Source : Jakarta Post – Oktober 01, 2011
By Nani Afrida
President Susilo Bambang Yudhoyono said Friday that Indonesia was still facing many hurdles in carrying out its climate change agenda, including what he said was “poor coordination” among government officials, businessmen and civil society.
“The [climate change] program is not only a national agenda, but an international one as well. We should be able to address the problem with a better solution. We don’t want to lose this because [to do so would mean] we cannot achieve the higher agenda,” the President said during a meeting with representatives from the National Council of Climate Change (DNPI) and several ministers at the Presidential Palace in Jakarta.
He said there was a serious problem in coordination and synergy between officials in central government and their local counterparts, and between businessmen and civil society groups, in furthering the nation’s climate agenda, which is to reduce emissions by a minimum of 26 percent by the year 2020.
“If we find different points of view among policy makers, central government, local government and civil society organizations, let us return to our vision and basic policies relating to climate change,”
According to the President, Indonesia is trying to achieve prosperity and eradicate poverty but without destroying the environment. “I hope the council will be vigilant on this, to ensure all the policies are appropriate in boosting the economy and creating jobs, but it should be done without ignoring our environment,” he said.
DNPI chairman Rahmad Witoelar refused to add further comments to the President’s criticism.
“I see it in general terms. But it is important to maintain coordination between central and local government, as well as ministers.”
Forestry Minister Zulkifli Hasan acknowledged that coordination is one of the biggest challenges the country faces in meeting its emission targets.
“It requires good coordination between regions, districts and provinces, so that everyone has a similar understanding that emission reduction is our duty,” he said.
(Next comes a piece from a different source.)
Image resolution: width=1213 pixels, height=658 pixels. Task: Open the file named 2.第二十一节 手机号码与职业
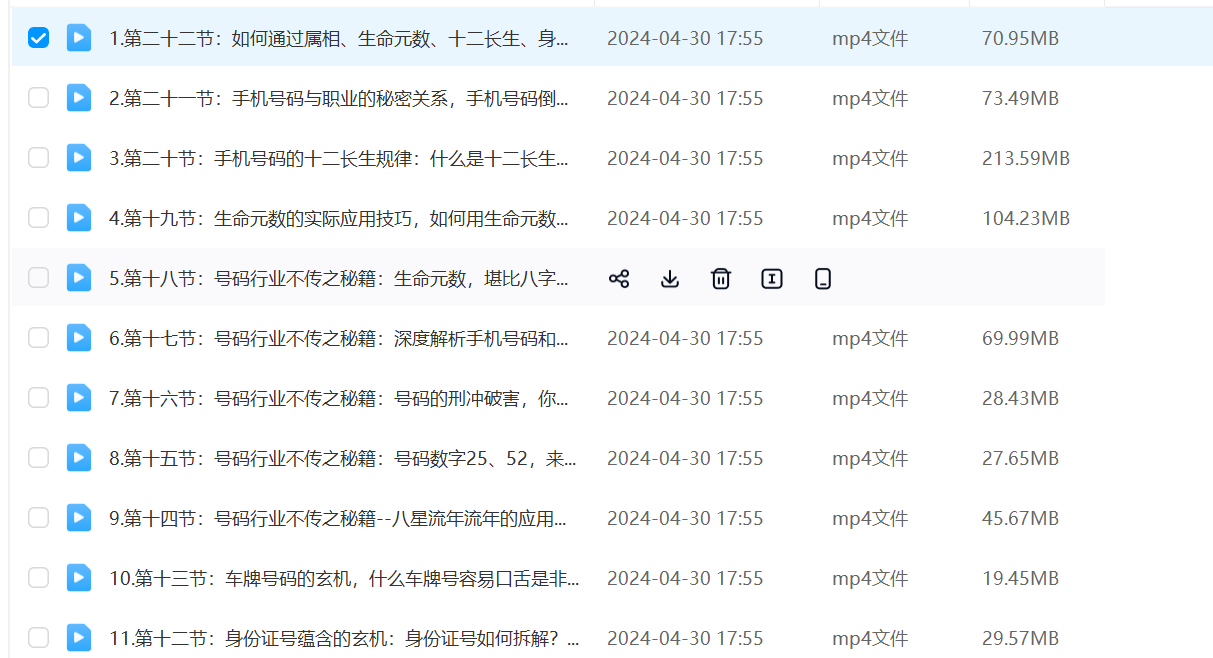(339, 98)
On Friday, the President held a coordinating meeting with the DNPI and his ministers to discuss the national program to reduce gas emissions and the REDD+ (reducing emissions from deforestation, and forest degradation plus carbon stock enhancement) strategy.
Indonesia is trying to tap the financial benefits from the REDD+ scheme, which offers financial incentives for developing countries to reduce deforestation-related emissions and invest in low-carbon and long-term forest management.
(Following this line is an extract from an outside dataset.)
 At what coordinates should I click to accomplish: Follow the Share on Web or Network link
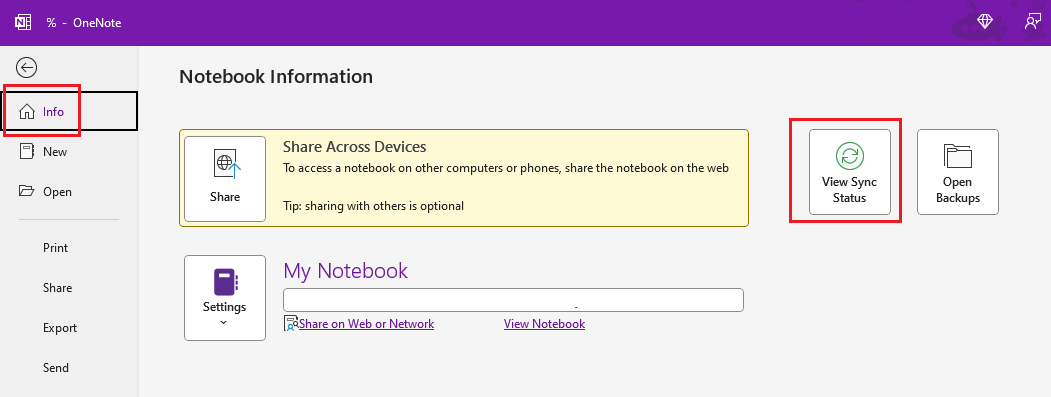click(x=366, y=324)
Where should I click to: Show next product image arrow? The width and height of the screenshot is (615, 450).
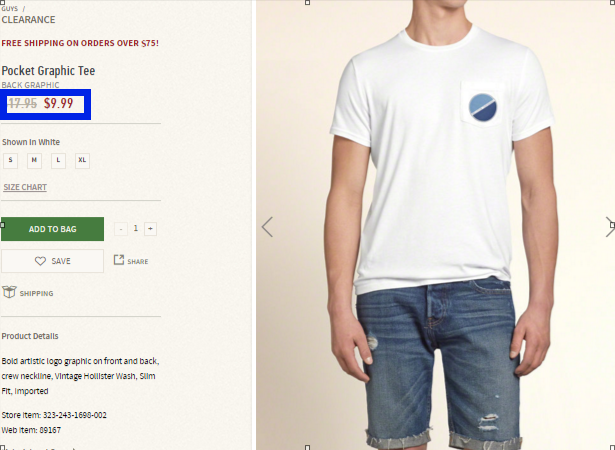tap(610, 227)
Last week, a task force set up by the President on REDD+ signed a memorandum of understanding (MoU) with the Central Kalimantan administration to begin a pilot project on the implementation of emission reductions in the province.
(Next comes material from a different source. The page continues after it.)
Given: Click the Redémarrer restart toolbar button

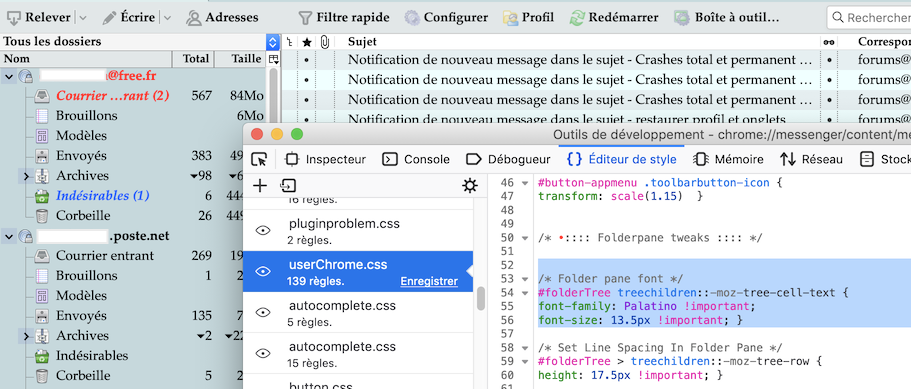Looking at the screenshot, I should 616,17.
The pilot project will be the first in a series of forest protection programs initiated after Indonesia sealed a US$1 billion deal with the Norwegian government in May 2010 in return for a two-year moratorium on deforestation.
The country is the third-largest emitter of greenhouse gases globally with almost 80 percent of the country’s current emissions stemming from deforestation and forest degradation.
The Center for International Forestry Research (CIFOR) recorded that Indonesia is losing about 1.1 million hectares of forest each year, most of which is due to unsustainable logging for the conversion of forests into oil palm plantations, and the pulp and paper industry.
It is also partly due to large-scale illegal logging, which is estimated to cost Indonesia about US$4 billion annually.